[Saved data entries]

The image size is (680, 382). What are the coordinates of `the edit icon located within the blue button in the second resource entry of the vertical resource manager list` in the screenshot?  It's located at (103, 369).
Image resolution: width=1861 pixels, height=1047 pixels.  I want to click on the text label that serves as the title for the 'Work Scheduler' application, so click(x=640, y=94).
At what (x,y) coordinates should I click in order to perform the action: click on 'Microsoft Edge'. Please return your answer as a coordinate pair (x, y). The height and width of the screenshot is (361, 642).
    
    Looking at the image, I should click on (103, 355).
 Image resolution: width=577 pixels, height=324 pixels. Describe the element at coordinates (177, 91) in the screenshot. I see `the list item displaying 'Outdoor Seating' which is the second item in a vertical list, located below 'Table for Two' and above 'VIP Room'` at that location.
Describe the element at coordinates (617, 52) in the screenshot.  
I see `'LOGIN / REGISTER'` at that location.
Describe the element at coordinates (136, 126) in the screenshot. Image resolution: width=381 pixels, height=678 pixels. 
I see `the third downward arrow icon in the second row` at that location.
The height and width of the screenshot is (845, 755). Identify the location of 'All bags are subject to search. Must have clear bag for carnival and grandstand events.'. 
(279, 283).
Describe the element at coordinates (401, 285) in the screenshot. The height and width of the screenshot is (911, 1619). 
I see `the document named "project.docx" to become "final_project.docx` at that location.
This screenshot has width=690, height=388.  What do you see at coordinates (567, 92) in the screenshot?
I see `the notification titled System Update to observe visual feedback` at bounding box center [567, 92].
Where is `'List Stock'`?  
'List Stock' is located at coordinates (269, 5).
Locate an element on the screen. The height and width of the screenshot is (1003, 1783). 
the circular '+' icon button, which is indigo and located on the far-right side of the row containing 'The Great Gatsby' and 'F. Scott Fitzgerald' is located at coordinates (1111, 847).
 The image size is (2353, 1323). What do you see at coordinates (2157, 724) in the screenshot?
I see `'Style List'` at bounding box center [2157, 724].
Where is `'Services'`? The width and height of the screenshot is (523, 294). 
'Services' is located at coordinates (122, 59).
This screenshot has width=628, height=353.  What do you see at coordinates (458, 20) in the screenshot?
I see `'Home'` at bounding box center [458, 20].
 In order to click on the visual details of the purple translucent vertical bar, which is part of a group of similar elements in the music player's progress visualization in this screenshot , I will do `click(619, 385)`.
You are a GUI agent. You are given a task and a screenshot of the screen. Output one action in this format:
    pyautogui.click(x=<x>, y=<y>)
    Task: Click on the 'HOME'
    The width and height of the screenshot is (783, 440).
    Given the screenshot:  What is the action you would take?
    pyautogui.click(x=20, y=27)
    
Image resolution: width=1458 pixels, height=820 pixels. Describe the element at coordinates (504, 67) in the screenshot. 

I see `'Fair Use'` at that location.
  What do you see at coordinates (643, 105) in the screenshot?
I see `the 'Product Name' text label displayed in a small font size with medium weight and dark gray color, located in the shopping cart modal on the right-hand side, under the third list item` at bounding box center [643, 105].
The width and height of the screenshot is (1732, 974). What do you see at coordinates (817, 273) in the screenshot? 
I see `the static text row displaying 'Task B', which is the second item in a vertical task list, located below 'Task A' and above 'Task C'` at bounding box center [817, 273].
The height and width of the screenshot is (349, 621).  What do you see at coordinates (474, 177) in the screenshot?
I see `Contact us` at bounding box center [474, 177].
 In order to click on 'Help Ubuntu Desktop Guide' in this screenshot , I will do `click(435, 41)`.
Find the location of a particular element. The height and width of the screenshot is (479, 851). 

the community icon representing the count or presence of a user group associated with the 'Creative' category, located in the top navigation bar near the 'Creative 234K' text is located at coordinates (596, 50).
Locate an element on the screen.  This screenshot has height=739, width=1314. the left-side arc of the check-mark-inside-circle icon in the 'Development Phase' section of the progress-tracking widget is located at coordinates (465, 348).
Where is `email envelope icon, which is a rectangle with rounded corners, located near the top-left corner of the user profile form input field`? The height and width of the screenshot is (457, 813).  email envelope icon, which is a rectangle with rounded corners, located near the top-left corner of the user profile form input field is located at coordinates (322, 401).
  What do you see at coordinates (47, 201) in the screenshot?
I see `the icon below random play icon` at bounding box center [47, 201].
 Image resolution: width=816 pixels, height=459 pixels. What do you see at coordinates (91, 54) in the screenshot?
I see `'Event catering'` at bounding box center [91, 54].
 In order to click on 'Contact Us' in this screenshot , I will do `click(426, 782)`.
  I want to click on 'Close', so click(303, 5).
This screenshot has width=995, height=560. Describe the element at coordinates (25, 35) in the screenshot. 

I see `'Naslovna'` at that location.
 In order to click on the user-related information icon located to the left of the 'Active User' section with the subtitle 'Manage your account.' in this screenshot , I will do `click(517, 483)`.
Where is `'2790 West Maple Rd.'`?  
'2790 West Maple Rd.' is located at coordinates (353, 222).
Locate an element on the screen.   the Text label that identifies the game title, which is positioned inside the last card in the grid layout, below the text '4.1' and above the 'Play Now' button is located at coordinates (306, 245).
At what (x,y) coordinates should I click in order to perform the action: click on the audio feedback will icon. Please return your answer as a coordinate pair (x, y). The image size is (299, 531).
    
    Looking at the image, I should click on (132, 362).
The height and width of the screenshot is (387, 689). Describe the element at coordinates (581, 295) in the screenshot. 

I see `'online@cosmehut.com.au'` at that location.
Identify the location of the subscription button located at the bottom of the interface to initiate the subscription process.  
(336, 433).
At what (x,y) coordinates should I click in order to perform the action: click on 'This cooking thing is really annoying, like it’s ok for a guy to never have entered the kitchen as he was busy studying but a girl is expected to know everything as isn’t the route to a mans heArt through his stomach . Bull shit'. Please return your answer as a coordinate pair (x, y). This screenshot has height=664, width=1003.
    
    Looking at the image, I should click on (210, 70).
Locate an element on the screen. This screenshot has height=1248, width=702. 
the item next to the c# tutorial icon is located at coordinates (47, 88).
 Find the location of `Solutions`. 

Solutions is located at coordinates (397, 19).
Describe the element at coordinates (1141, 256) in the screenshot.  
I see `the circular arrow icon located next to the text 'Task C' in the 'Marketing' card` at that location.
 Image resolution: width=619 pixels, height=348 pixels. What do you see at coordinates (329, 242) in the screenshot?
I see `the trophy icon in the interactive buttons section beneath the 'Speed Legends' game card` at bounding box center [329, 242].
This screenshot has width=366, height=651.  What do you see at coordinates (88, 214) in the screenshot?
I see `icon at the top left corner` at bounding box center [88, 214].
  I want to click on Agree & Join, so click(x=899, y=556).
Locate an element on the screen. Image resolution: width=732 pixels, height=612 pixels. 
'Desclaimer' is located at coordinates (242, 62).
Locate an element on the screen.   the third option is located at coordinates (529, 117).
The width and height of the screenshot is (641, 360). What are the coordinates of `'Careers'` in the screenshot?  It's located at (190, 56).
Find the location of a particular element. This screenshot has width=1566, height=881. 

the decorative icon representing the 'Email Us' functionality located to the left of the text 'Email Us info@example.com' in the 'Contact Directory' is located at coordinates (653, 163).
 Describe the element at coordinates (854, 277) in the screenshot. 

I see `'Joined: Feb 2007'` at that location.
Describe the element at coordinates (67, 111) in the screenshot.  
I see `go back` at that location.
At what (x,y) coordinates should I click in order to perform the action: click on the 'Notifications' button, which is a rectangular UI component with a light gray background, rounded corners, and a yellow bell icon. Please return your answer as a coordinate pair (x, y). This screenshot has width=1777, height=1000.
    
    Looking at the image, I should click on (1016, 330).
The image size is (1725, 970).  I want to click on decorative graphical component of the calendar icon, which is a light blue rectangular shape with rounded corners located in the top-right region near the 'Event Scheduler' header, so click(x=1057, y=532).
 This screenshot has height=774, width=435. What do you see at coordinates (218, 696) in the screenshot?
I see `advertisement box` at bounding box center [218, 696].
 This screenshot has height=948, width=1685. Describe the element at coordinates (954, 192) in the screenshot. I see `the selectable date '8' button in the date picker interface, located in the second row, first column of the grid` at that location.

TASK ▸ Return each line in the items above that contains the string "Find". The match is case-sensitive.

EXPECTED ANSWER ▸
Find the location of a particular element. The height and width of the screenshot is (479, 851). 
 Find the location of `Solutions`. 
Find the location of a particular element. This screenshot has width=1566, height=881. 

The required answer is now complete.